─── Texte ───

1/ Des textes muets sur le sujet.
Le télétravail est mis en place dans le cadre d’un accord collectif ou, à défaut, dans le cadre d’une charte élaborée par l’employeur après avis du comité social et économique, s’il existe [1].
Le texte ajoute qu’en l’absence d’accord collectif ou de charte, lorsque le salarié et l’employeur conviennent de recourir au télétravail, « ils formalisent leur accord par tout moyen » (échange d’emails, avenant, etc.).
L’accord collectif ou la charte de l’employeur doit prévoir obligatoirement certaines dispositions listées par la loi :
1° Les conditions de passage en télétravail, en particulier en cas d’épisode de pollution mentionné à l’article L223-1 du Code de l’environnement, et les conditions de retour à une exécution du contrat de travail sans télétravail ;
2° Les modalités d’acceptation par le salarié des conditions de mise en œuvre du télétravail ;
3° Les modalités de contrôle du temps de travail ou de régulation de la charge de travail ;
4° La détermination des plages horaires durant lesquelles l’employeur peut habituellement contacter le salarié en télétravail ;
5° Les modalités d’accès des travailleurs handicapés à une organisation en télétravail, en application des mesures prévues à l’article L5213-6 ;
6° Les modalités d’accès des salariées enceintes à une organisation en télétravail ;
7° Les modalités d’accès des salariés aidants d’un enfant, d’un parent ou d’un proche à une organisation en télétravail.

───

Recopiez sans rien changer le passage du texte sur le télétravail qui commence aux mots « 1/ Des textes » et se termine après « s’il existe [1]. ». La liste qui vient ensuite n'est pas utile ici.

─── Données enregistrées ───

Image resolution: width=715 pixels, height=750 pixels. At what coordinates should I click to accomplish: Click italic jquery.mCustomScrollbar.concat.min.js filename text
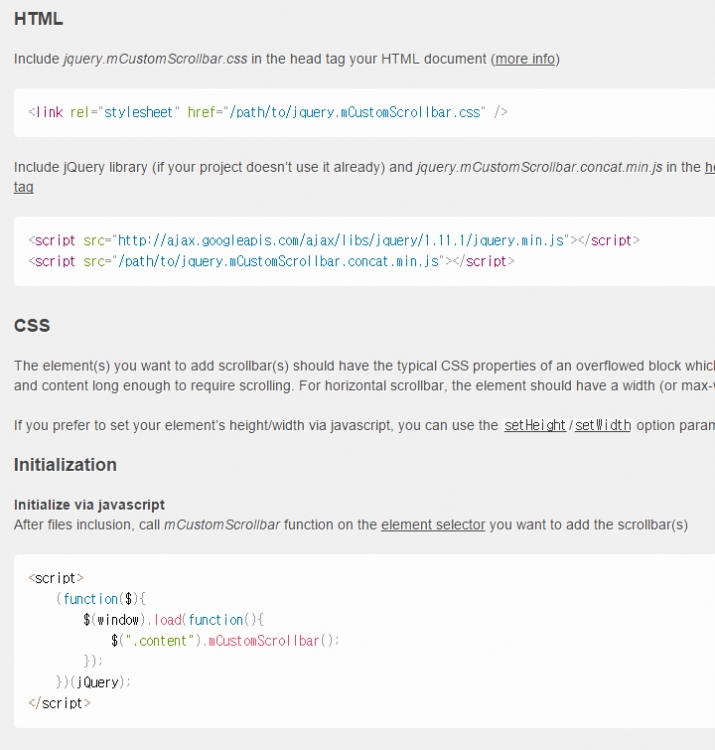click(x=539, y=167)
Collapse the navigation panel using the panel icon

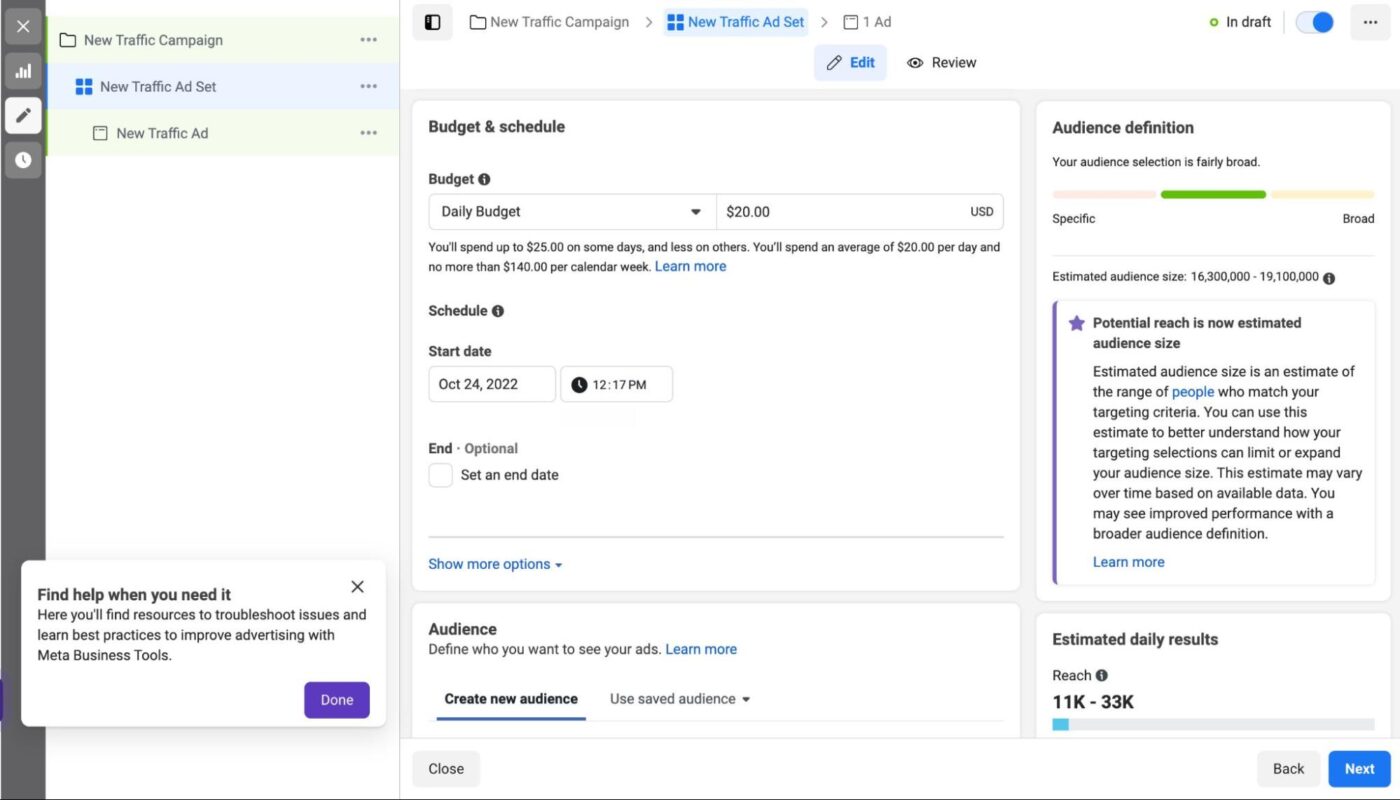click(x=431, y=21)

───

* _Réponse rédigée_:
1/ Des textes muets sur le sujet.
Le télétravail est mis en place dans le cadre d’un accord collectif ou, à défaut, dans le cadre d’une charte élaborée par l’employeur après avis du comité social et économique, s’il existe [1].